┌─ STORED ROWS
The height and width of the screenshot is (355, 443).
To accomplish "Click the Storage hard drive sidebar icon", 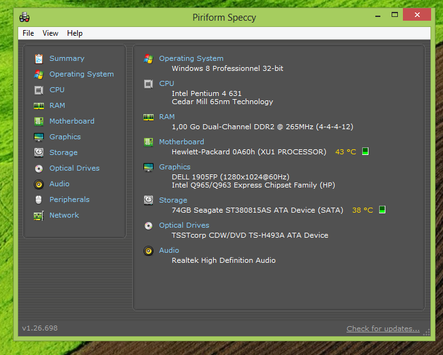I will 39,152.
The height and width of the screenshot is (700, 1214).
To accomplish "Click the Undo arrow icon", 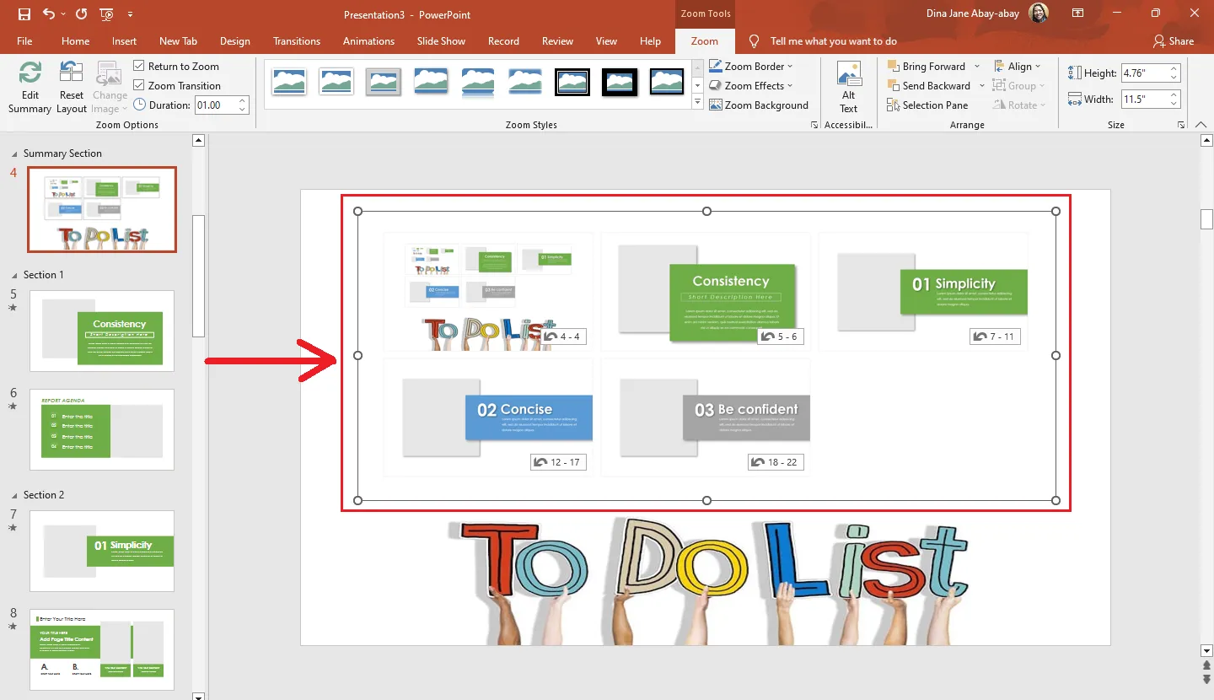I will [49, 14].
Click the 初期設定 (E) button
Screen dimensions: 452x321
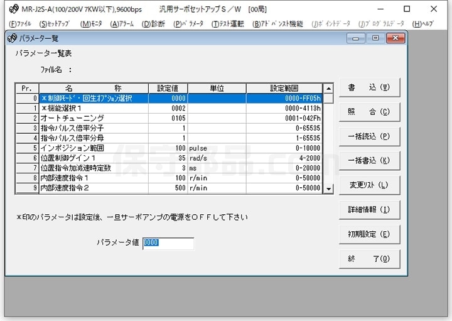(x=369, y=234)
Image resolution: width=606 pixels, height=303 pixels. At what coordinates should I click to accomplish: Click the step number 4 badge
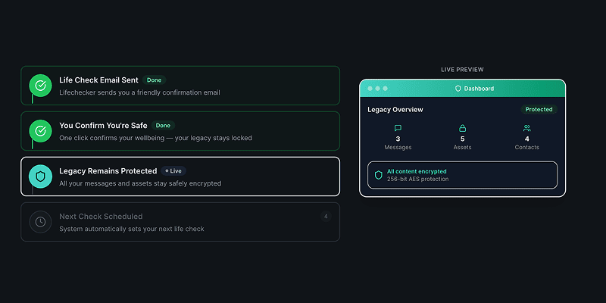click(x=326, y=217)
└─
_AIM_
Rewrite the lines from the one that contains "Click the 初期設定 (E) button" through the last line, requests included, and shift every coordinate in the answers by -107. Leave the pictures out.

_COMPLETE RESPONSE_
Click the 初期設定 (E) button
Screen dimensions: 452x321
(x=262, y=127)
Image resolution: width=606 pixels, height=303 pixels. At what coordinates should I click to accomplish: Click the step number 4 badge
click(x=219, y=110)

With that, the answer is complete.